▸ **Selected text**:
-----
55. Income tax liabilities
The item includes corporation and trade tax assessed by the tax authorities and calculated or estimated by the group companies as well as corresponding foreign taxes resulting from tax laws, including those amounts that will probably result from tax field audits performed.
With regard to potentially generated future taxable profits of SOLARWORLD INDUSTRIES AMERICA lp, SOLARWORLD Group is additionally burdened with German corporation tax plus solidarity surcharge irrespective of American taxation. This might make for future tax payments in a maximum amount of k€ 19,244 for SOLARWORLD Group. No current or deferred tax liabilities had to be recognized in this respect as these tax payments neither concern the current period or previous periods nor result from temporary differences.
56. Other financial obligations
| in m€ | Dec 31, 2008 | Dec 31, 2007 |
| Financial commitments from raw materials and license agreements | 2,465 | 1,586 |
| Financial commitments from investments in property, plant and equipment | 104 | 138 |
| Financial obligations from lease agreements concluded for several years | 17 | 9 |
| 2,586 | 1,733 |
Per February 29, 2008, SOLARWORLD AG issued an absolute guarantee in an amount of k€ 12,667 for SOLARPARC AG to Deutsche Bank AG, Düsseldorf. The guarantee was accounted for in compliance with the regulations concerning financial guarantees. The respective amount is disclosed in current financial liabilities (item 50).
57. Contingencies and events after the balance sheet date
A comprehensive presentation of corporate risks and events after the balance sheet date is included in the group management report which, in accordance with German laws and regulations, is to be prepared and published at the same time as these consolidated financial statements. Amongst others, the group management report goes into detail with regard to the expectations for future development of selling prices and the overall market.
58. Financial instruments
a) Capital management
A comprehensive presentation of the principles and objectives regarding the Group’s capital management is included in the group management report that, in accordance with German laws and regulations, is to be prepared and published at the same time as these consolidated financial statements. The details are given in the scope of the Group’s financial position.
-----
▸ **Rows**:
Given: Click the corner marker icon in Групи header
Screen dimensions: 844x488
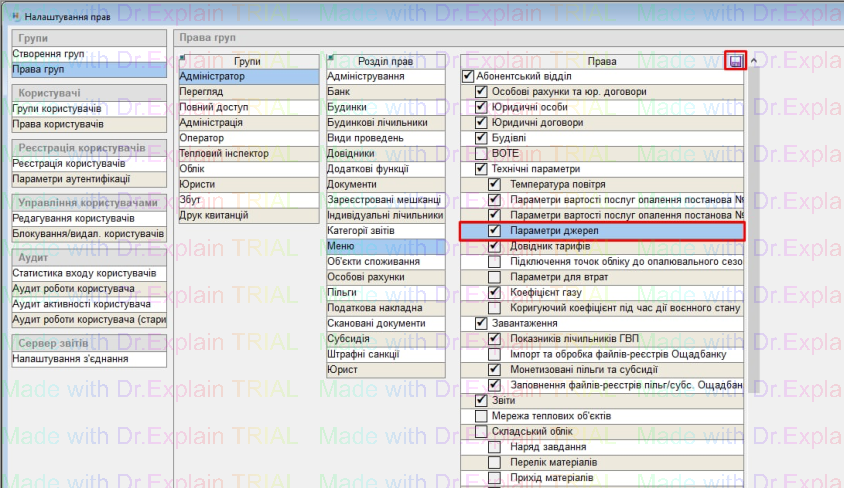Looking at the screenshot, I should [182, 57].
-----
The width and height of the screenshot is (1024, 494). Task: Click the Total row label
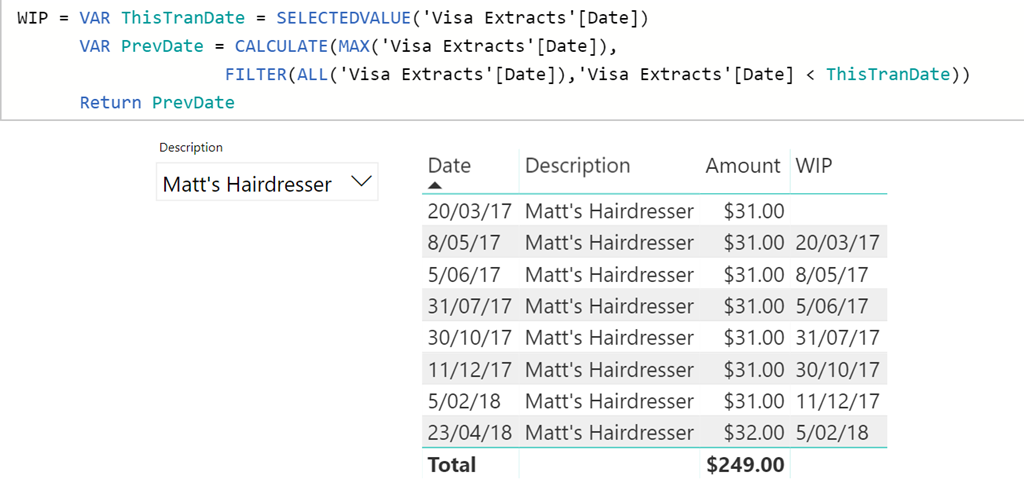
-----
▸ **Set problem**: Continue the SolarWorld Group financial statement notes above, starting right after their last sentence.

▸ **Response to this exercise**:
b) Principles and objectives of financial risk management
With regard to its assets, liabilities and future transactions already set and planned, SOLARWORLD Group is exposed especially to risks from changes of exchange and interest rates. Objective of financial risk management is the limitation of these market risks by way of operating and finance-oriented activities.
For this purpose, harmonization processes are carried out across the Group on a regular basis during which the hedging strategy is aligned with the current situation and uniform group requirements are determined. Selected derivative and non-derivative financial instruments are utilized depending on the respective risk assessment, planning ability regarding future transactions and current market situation. As a basic principle, however, only those risks are addressed that have consequences on the Group’s cash flow.
Derivative financial instruments are exclusively used as hedging instruments but not for trading or speculation purposes. To minimize default risks, hedging agreements are only concluded with leading financial institutions that have a credit rating in the investment grade area.
With regard to the investment of liquid funds, SOLARWORLD Group aims at attaining a rate of return slightly exceeding the money market level. Thus, SOLARWORLD Group basically invests free liquid funds in financial investment products in the form of sight deposits (fixed-term deposits as well as day-to-day money) with financial institutes, investment funds, assignable loans and investment certificates. To limit the risks from changes in market prices, the investments are limited to financial investment products whose risk structure can be allotted to the money or debt securities market. Moreover, central management and broad diversification of the securities portfolio with regard to different market risks works against the establishment of risk concentrations. To minimize default risks, promissory notes and investment certificates are purchased only from leading financial institutions that have a credit rating in the investment grade area.
In the course of the international financial crisis, SOLARWORLD AG has noticeably adjusted its investment policies in favor of sight deposits at German business banks and government bonds.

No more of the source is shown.